DB Best Practices: Contacts

While not 100% Rails related I had a quick question while designing my
app…

Whats the best practice for contacts and addresses. I would assume a
company has many addresses and contacts? How do some of you deal with
this?

In my case, I have many companies, each with different addresses (ship
to and bill to) as well as different contacts at these addresses.

Hi !

2007/1/8, Shai S. [email protected]:

While not 100% Rails related I had a quick question while designing my
app…

Whats the best practice for contacts and addresses. I would assume a
company has many addresses and contacts? How do some of you deal with
this?

In my case, I have many companies, each with different addresses (ship
to and bill to) as well as different contacts at these addresses.

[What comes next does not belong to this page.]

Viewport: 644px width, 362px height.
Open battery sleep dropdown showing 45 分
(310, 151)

Address should be a full-fledged model, with a polymorphic association
to Company and/or Contact and/or Invoice. If you want to reuse
addresses, you’ll need a join model between contacts et. al and
Address.

As you said, this is really data modelling, and not Rails. But great
discussion should ensue anyway !

Bye !

François Beausoleil
http://blog.teksol.info/
http://piston.rubyforge.org/

Maybe you shouldn’t be looking for best practice. It’s going to cost
you big.
You could, for example, stick to the sample data you have and put the 2
addresses directly in the company table. And then relate the contacts
to this table.
The problem here is if you get another branch of the same company.
You’ll have to rename both branch in “Megacorp Shanghai” and “Megacorp
NY” both entries being unrelated in your data model, and both
containing a billing address that may be the same…
It’s up to you, but take everything in consideration and go for the
simplest your-industry-specific time-and-money-saving-model you can.

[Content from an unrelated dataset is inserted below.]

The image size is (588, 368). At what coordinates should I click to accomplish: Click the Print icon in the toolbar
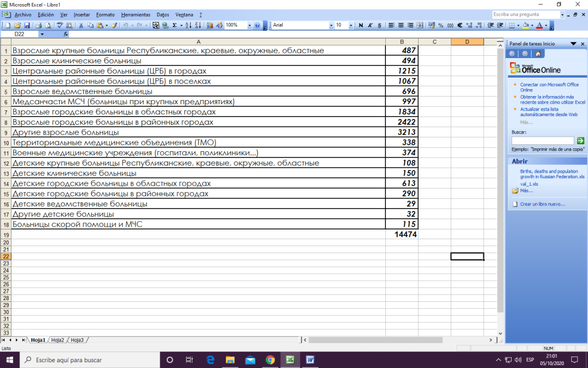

Think about the way you are going to import and enter your existing
data, too. It can be a real nightmare if you play it too “100%”.

Hi,

don’t have experience regarding this with Rails, but based on
experience with Siebel (a CRM package) you could go with something
like this (I don’t have much experience with Rails yet, so bear with
me):

You would have your three tables:
companies { |t|
t.column :bill_to_id
t.column :ship_to_id

more columns

}
contacts { |t|
t.column :company_id
t.column :business_addr_id

more columns

}
addresses { |t|
t.column :company_id

more columns

}

Each address would belong to a company and you wouldn’t want to delete
addresses (maybe just a deleted flag or a status field). So a company
could have maybe just one, maybe two, maybe 16 addresses (old
addresses, different office locations, …)
Only one of those addresses would be your bill to address and only one
would be the ship to address (in Siebel these are called something
like “Primary Ship To Address” and “Primary Bill To Address”). To
select them you could pick one of the company’s addresses from a drop
down list. You could select the same address for both resulting in
company.bill_to_id == company.ship_to_id or it could be different
addresses.
There would be joins company.bill_to_id -> address.id and
company.ship_to_id -> address.id and a 1:many relationship from
company.id -> address.company_id

Now, each contact would be associated with a company. When you select
the contacts address, you again pick one of the company’s addresses
from a drop down list. (You might even have the HQ address in
company.addr_id and use that as a default for the contact)
There would be a join from contact.business_addr_id -> address.id

Orders could be handled similarly. They would belong to a company and
the default bill to and ship to addresses would be the primary ones of
the company (company.bill_to_id and company.ship_to_id). But you could
change those and pick another address from a drop down list of company
addresses and populate order.bill_to_id and order.ship_to_id
accordingly.

Let me know if you’ve got questions about this.